I was intrigued. I still had no interest in sleeping with him, nor did I have any interest in taking my clothes off on camera, but I was curious to see what a porn shoot was actually like. For some people, porn is the machine that drives their idea of what perfect sexual expression is, and I was fascinated to see it being produced. I was even more curious to speak with his "models"—what kind of a girl decides that she wants to show all that on camera?
He invited me to his next shoot to watch: it was a girl-girl thing, very tame (most of his stuff is), in a Residential Suites room somewhere in a Seattle suburb. I was surprised that the shoot didn't bother me at all, and the girls were totally normal (though I did have to have one explain to me what "femdom" was). One was a student, the other had flown in to see friends and had worked for my friend before. From a production standpoint, it was totally disorganized. Dildos, restraints, and vibrators here and there, a huge cardboard box that he schlepped all his filming gear in, and general chaos.
I saw that there was a need for my services.
I made it clear—again—that I still wouldn't sleep with him, but that I'd work as a PA for him if he wanted. I'd come to shoots, ensure that there was food, that props were clean, that we had a schedule for the day's shooting. Most of the time, I also end up doing the handheld camera work, too. (Surreal. Who knew you could feel nothing but mild boredom while zooming in on a girl's pussy?)Outside of filming, I've found us a lawyer with experience representing those in the adult industry, and I've gotten us business insurance. My project this afternoon is to track down all of the details on getting our models full STD screens with an organization who provides testing for those in the adult industry. Later this week, I'm going to check out some "studio" space over at a local sex club for a shoot coming up.
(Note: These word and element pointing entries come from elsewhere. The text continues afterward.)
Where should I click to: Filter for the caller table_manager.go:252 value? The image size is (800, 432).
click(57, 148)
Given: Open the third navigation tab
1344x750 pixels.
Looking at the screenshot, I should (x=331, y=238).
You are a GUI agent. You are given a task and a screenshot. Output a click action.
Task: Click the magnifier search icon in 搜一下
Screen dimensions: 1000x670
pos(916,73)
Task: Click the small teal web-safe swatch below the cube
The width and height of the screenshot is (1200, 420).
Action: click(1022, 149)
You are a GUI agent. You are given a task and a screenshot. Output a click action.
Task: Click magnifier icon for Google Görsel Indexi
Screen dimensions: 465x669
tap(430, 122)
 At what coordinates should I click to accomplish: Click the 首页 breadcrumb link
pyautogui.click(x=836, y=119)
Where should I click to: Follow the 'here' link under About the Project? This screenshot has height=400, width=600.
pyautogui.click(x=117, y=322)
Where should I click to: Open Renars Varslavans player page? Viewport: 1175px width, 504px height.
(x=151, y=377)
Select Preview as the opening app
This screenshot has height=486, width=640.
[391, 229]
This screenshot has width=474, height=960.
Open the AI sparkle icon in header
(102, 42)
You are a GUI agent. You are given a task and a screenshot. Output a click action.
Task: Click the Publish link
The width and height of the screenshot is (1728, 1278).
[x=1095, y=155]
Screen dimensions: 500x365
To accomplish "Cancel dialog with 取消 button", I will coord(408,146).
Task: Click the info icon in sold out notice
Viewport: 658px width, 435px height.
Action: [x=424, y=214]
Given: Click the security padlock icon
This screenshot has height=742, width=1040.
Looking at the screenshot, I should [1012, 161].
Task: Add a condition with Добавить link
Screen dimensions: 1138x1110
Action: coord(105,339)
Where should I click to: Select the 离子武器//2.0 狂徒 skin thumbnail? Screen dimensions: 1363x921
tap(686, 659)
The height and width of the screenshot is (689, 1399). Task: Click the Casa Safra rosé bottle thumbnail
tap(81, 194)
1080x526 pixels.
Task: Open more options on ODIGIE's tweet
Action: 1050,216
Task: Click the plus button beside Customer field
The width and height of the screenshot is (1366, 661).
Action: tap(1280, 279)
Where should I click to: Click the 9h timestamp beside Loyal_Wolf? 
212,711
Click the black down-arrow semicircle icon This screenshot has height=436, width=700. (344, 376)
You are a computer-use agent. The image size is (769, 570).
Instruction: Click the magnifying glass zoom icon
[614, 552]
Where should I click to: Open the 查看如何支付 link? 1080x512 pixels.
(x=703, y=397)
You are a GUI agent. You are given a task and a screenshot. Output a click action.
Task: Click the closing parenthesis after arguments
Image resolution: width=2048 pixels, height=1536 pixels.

It has all become weirdly mundane. I don't get involved with any of the models, nor with my friend/boss—I show up and do what I need to, and get paid better than I did while working as an editor. I've never appeared on camera, and don't plan on doing so. Some of my friends know, some don't. My family doesn't know, and won't. God help me, I hope the Google search engine does not make the connections between my real name and this work, because then I really wouldn't ever get a real job again. This is not work that I would choose to be doing in any other circumstance. I don't feel forced into it, but it also seems dumb to walk away from increasing my net monthly takehome by 25 or 30 percent, for working roughly 20 hours a month. There really isn't enough work for me to make a full living out of it, but it makes it possible for me to go out from time to time, buy a new pair of shoes if I need to. I can't do that on what I'm getting on unemployment. So, I'll continue to do this until I find a normal job, and when I do, I'll quit.